#### [КОРОТКАЯ ЗАДАЧА 1]
Продублируйте строки списка от его начала до строки с «Action: 160,469» включительно, ничего в них не меняя.

#### [ТЕКСТ ДЛЯ ЧТЕНИЯ]

------

Я думаю, что эти слова (у Арс. Тарковского много таких стихов) как раз схватывают суть проблемы. Пророческое, исповедальное слово (скорей исповедальное, чем пророческое) — это особая тема русского искусства, оно как раз очень часто выражает тему Silentium’a. Вы помните тютчевский Silentium, Silentium Владимира Сергеевича Соловьева, и — Мандельштам:

 

Останься пеной, Афродита.
И, слово, в музыку вернись,
И сердце, сердце, устыдись,
С первоосновой жизни слито!

 

и вы помните и других поэтов, которые на тему Silentium писали стихи.

И здесь находит выражение важная стезя русской философия искусства, которая возникает, говоря словами того же Арс. Тарковского, «с той стороны зеркального стекла».

Я приведу еще один хорошо известный пример, который имел большие последствия для русской культуры. Помните русскую народную песню об атамане Кудеяре? В ней — знаменитая фраза, когда Кудеяр, этот страшный разбойник, уходит в монастырь: «Сам Кудеяр в монастырь пошел — Богу и людям служить». Это тема антитетичности русского сознания, когда мы всегда находимся на неком срезе, очень страшном и прекрасном — между покаянием и страданием, с одной стороны, а с другой стороны — преступлением (это тема Достоевского, и Тютчева, Толстого, и Пушкина). Вот что с лейтмотивом Кудеярова раскаяния происходит дальше, например, в творчестве Пушкина. Вспомним Бориса Годунова, его странный диалог с юродивым, когда царь в безмолвии удаляется, не выдержав духовного «допроса». А потом его монолог «Ух, тяжело!.. дай дух переведу…» —  тема не искупленного страдания. Или образ Пугачева в «Капитанской дочке»: «Прости, народ православный», — молит наш злодей. Или тема Сальери — вроде и не русский сюжет, но, тем не менее, сальеревское восклицание в финале пушкинской маленькой трагедии о Микеланджело Буанаротти«…И не был убийцею создатель Ватикана»? — как парафраз на тему страшной легенды о создании «Пьеты» — шедевра молодого скульптора.

------

#### [КОРОТКАЯ ЗАДАЧА 2]
Куда, согласно народной песне из текста, уходит разбойник Кудеяр?

------

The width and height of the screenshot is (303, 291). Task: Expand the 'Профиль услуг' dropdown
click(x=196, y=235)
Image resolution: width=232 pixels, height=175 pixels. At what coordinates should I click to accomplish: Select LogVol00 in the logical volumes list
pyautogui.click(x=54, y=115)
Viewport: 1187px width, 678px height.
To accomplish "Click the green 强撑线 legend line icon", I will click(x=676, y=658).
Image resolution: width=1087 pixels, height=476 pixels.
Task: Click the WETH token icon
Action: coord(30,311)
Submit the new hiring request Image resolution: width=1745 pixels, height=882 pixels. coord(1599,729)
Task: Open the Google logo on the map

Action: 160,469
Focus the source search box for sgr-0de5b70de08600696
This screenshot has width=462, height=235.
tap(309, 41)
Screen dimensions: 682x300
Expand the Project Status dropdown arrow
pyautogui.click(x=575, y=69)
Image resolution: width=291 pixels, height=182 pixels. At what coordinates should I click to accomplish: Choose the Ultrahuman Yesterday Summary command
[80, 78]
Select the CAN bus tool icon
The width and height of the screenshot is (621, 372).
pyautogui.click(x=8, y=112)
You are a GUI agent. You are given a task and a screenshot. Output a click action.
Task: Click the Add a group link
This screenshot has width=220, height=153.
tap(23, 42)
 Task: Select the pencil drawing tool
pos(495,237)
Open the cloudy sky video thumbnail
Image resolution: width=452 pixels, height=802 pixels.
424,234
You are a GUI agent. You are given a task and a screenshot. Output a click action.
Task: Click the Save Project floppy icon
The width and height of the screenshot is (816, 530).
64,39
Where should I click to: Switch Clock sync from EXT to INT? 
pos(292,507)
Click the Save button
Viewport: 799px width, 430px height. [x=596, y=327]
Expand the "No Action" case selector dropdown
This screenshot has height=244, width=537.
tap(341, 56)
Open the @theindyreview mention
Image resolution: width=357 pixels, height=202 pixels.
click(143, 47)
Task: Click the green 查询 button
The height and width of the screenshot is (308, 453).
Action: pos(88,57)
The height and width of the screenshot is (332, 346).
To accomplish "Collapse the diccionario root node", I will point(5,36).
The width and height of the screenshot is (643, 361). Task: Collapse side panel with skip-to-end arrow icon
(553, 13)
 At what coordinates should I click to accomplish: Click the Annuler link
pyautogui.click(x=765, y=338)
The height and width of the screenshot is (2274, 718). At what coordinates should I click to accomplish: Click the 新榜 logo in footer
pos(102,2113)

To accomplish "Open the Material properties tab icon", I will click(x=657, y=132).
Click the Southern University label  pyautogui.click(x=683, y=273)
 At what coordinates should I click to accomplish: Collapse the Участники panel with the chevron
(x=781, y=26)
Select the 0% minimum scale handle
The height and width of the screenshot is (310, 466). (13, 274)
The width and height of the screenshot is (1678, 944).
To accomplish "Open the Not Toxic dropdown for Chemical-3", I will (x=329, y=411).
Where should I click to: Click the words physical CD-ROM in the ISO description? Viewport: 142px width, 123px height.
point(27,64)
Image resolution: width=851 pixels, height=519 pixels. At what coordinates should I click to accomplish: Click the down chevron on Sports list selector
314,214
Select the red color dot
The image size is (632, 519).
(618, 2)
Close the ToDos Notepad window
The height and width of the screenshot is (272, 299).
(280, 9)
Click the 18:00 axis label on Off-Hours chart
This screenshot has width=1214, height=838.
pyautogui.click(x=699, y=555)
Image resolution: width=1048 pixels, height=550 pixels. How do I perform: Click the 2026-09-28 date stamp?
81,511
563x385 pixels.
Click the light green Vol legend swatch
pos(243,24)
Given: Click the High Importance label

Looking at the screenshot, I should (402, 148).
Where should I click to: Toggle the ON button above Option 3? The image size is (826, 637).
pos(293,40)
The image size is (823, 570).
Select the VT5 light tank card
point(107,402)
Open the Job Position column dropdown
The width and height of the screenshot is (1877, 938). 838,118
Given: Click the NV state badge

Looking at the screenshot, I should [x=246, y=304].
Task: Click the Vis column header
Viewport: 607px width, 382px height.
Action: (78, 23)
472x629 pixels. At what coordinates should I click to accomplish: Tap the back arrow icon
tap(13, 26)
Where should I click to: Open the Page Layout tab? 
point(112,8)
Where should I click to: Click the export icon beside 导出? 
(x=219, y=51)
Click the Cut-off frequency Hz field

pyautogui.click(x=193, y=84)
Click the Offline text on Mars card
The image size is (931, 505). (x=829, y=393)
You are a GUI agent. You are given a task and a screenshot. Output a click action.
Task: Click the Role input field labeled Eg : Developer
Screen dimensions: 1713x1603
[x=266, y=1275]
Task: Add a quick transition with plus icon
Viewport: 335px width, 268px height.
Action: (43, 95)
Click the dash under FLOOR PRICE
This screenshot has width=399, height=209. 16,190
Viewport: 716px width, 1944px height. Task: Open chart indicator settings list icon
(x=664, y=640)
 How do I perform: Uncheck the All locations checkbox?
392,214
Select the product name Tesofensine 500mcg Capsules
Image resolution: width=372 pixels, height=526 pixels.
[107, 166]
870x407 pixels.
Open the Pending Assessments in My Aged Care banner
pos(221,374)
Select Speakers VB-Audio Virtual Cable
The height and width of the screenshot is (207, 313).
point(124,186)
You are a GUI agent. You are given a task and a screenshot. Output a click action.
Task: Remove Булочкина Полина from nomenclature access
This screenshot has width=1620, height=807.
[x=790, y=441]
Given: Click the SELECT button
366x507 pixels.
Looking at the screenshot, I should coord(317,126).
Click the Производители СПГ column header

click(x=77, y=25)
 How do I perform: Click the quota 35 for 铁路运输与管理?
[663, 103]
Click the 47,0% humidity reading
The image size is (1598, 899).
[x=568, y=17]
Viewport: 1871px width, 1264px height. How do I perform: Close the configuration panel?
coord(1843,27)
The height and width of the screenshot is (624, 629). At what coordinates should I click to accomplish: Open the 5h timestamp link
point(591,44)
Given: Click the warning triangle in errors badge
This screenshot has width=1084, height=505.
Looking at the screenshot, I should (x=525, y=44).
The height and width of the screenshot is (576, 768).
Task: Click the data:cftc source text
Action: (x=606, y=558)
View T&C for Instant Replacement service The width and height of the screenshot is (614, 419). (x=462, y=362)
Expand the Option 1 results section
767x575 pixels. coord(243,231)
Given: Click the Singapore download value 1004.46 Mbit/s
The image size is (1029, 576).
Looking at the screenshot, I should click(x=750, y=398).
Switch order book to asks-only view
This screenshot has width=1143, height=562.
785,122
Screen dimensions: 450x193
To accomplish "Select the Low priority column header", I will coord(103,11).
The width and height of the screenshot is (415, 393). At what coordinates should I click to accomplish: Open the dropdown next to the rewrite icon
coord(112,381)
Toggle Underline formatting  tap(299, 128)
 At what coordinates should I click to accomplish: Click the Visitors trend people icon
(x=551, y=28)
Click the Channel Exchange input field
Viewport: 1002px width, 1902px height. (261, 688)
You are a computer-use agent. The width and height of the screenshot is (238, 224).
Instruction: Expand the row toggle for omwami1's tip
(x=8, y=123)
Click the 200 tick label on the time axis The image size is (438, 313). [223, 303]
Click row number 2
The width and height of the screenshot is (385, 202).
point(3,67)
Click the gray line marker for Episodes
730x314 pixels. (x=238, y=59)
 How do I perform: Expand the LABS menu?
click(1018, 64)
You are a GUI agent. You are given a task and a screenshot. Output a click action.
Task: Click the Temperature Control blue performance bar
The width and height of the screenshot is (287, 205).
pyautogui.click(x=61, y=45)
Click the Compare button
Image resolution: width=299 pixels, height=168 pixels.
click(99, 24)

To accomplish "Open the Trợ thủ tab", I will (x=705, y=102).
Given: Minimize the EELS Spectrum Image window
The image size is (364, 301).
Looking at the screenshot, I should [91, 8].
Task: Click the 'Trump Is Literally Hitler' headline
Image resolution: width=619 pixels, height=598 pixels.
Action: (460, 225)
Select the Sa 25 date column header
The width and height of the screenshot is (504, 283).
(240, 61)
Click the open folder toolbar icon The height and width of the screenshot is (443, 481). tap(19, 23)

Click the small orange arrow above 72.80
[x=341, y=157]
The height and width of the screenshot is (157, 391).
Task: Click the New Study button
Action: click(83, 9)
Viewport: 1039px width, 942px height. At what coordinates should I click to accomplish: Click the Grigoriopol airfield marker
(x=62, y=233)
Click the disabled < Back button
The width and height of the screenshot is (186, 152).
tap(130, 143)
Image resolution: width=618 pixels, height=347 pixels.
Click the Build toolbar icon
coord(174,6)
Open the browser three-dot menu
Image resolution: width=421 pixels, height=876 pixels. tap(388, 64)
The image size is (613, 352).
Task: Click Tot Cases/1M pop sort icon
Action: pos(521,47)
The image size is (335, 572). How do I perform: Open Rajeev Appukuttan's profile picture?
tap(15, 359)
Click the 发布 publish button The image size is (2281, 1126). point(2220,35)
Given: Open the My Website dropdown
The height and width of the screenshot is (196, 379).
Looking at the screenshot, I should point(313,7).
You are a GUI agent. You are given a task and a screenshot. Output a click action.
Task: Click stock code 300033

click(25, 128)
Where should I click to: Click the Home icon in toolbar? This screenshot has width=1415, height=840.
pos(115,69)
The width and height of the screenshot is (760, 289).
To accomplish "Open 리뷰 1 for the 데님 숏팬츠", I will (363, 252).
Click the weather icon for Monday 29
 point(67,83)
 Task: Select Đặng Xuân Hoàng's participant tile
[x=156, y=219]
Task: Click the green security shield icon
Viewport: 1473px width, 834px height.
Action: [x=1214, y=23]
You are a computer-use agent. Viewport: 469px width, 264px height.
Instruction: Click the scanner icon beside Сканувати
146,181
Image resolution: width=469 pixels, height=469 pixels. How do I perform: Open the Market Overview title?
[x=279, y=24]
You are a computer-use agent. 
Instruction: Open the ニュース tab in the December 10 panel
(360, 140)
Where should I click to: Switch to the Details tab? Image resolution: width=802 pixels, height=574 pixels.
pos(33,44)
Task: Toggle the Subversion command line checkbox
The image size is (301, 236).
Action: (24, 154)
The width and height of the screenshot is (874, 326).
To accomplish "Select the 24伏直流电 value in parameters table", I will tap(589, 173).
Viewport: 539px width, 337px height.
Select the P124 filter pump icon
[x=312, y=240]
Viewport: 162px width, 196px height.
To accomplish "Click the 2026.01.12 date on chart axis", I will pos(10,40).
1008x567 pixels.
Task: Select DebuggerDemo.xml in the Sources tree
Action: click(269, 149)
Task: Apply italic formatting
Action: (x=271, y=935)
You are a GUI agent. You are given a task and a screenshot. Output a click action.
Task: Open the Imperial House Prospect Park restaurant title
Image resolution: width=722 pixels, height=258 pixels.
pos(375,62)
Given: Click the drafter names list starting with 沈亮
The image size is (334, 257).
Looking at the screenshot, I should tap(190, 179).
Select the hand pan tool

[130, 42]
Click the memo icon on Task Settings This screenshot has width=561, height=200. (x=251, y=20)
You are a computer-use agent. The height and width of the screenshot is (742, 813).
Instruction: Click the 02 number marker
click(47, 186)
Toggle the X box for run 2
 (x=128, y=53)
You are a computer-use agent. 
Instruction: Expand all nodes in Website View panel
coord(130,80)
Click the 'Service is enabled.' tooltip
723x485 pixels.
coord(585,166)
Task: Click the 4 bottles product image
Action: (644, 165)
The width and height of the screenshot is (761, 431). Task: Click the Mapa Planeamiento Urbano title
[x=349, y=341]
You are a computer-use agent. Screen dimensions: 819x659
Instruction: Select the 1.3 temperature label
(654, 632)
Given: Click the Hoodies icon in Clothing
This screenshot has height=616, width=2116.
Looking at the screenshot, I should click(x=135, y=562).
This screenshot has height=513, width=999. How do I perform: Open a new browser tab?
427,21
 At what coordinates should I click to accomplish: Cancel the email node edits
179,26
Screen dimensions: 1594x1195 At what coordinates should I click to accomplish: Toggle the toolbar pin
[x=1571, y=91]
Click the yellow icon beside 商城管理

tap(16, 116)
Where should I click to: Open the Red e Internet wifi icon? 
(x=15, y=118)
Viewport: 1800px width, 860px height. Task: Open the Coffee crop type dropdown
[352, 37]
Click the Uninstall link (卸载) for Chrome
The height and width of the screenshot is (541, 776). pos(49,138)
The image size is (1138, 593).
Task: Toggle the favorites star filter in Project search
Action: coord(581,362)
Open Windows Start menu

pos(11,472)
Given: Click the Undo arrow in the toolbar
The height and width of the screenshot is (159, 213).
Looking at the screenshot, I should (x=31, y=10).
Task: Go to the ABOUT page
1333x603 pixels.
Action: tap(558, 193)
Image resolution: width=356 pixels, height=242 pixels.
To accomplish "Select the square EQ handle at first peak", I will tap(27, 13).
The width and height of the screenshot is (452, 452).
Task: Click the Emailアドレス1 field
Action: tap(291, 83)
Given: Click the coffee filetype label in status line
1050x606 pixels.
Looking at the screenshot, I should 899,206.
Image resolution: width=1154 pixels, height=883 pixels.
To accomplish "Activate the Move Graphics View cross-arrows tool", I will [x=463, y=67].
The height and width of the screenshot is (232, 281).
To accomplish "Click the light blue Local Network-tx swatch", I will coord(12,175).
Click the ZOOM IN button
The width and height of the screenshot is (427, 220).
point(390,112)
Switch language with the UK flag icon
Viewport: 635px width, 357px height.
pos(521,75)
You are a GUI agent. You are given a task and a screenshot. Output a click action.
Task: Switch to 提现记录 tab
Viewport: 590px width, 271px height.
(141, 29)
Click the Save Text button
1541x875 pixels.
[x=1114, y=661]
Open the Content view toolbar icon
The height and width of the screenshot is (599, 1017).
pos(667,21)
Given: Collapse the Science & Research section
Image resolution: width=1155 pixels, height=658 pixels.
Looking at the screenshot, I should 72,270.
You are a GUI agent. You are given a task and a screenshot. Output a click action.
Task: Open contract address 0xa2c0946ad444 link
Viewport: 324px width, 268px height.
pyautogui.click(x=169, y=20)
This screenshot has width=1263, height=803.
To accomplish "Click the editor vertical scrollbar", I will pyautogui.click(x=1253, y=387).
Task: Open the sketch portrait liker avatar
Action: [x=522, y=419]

------

#### [РЕШЕНИЕ ЗАДАЧИ 1]
The width and height of the screenshot is (303, 291). Task: Expand the 'Профиль услуг' dropdown
click(x=196, y=235)
Image resolution: width=232 pixels, height=175 pixels. At what coordinates should I click to accomplish: Select LogVol00 in the logical volumes list
pyautogui.click(x=54, y=115)
Viewport: 1187px width, 678px height.
To accomplish "Click the green 强撑线 legend line icon", I will click(x=676, y=658).
Image resolution: width=1087 pixels, height=476 pixels.
Task: Click the WETH token icon
Action: coord(30,311)
Submit the new hiring request Image resolution: width=1745 pixels, height=882 pixels. coord(1599,729)
Task: Open the Google logo on the map

Action: 160,469

#### [РЕШЕНИЕ ЗАДАЧИ 2]
В монастырь, чтобы Богу и людям служить.